-------- TEXT PASSAGE

Toms River Township and Save Barnegat Bay have garnered the support of the Ocean County Board of Commissioners in their efforts to acquire more information and to make extensive modifications to a state announced settlement regarding the former Ciba-Geigy Corp. site off Route 37, here.
“We strongly support these efforts so the New Jersey Department of Environmental Protection works transparently with Toms River Township officials and Save Barnegat Bay when it comes to any settlement concerning BASF Corporation, which is now the parent company of Ciba-Geigy Corp.,” said the Director of the Ocean County Board of Commissioners Joseph H. Vicari. “This settlement needs to take into consideration the environmental, economic and public health damage that was done over the years by Ciba-Geigy Corp.
“The settlement, as it now stands, does not go far enough according to Toms River Township and Save Barnegat Bay,” Vicari said.
The Toms River Township Mayor and Council, in a strongly worded resolution to Gov. Murphy, DEP Commissioner Shawn M. LaTourette, area State Legislators and others, noted that the proposed settlement does not go far enough to hold BASF financially accountable for the still unhealed injuries their operations inflicted on the local environment, economy and public health.

----------------
-------- DATA RECORDS

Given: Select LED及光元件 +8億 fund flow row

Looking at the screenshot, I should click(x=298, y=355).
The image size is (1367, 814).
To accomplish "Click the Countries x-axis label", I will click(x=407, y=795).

----------------
-------- DATA RECORDS

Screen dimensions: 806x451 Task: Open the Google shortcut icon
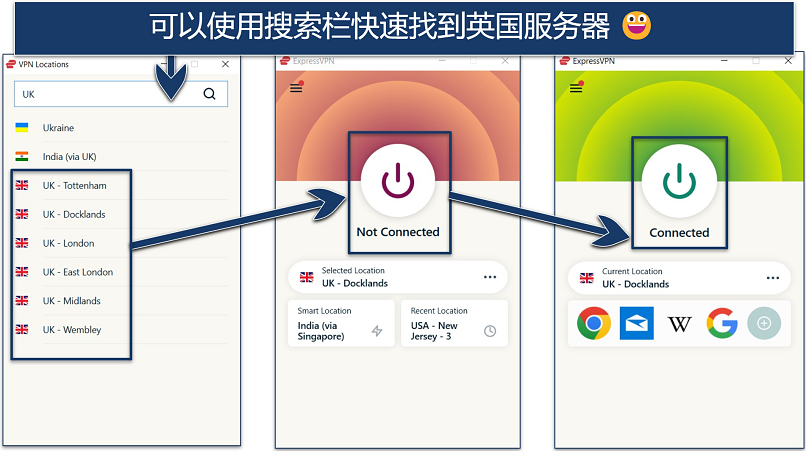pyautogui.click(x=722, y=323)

----------------

## YOUR OBJECTIVE
Write the next few paragraphs of the news article on the Ciba-Geigy site settlement, starting after its last sentence.

## EXERCISE OUTPUT
The Board of Commissioners approved its resolution supporting the efforts of Toms River Township and Save Barnegat Bay during its Jan. 18 board meeting. The resolution will be sent to state and local officials.
“This is an extremely important issue to our community,” said Britta Forsberg, Executive Director of Save Barnegat Bay. “No public participation hearings were hosted as part of these settlement discussions, and little-to-no scientific data was released to substantiate the safety of these plans. How could the public submit their informed input on the record without adequate time and information?”
Forsberg encouraged the public to attend a “Community Speak-Out” on the settlement scheduled for 6 p.m., Jan. 25 at Toms River High School North, Old Freehold Road, here.
“We want a transparent record and full engagement of the community,” she said.
In addition, she called for the state Department of Environmental Protection to extend the public comment period from 30 days to 60 days, through March 6.
“We need the DEP to answer questions during a local public comment period,” she said. “This affects the entire County.”
The now defunct Ciba-Geigy Corp., known earlier as Toms River Chemical, whose parent company is now BASF, was responsible for the discharge of hazardous substances into the environment over the course of about five decades during the manufacture of dyes, pigments, resins, epoxy additives, and other operations at the approximately 1,255 acre site off Route 37 in Toms River Township. According to the U.S. Environmental Protection Agency, the site was placed on the Superfund National Priorities List in 1983.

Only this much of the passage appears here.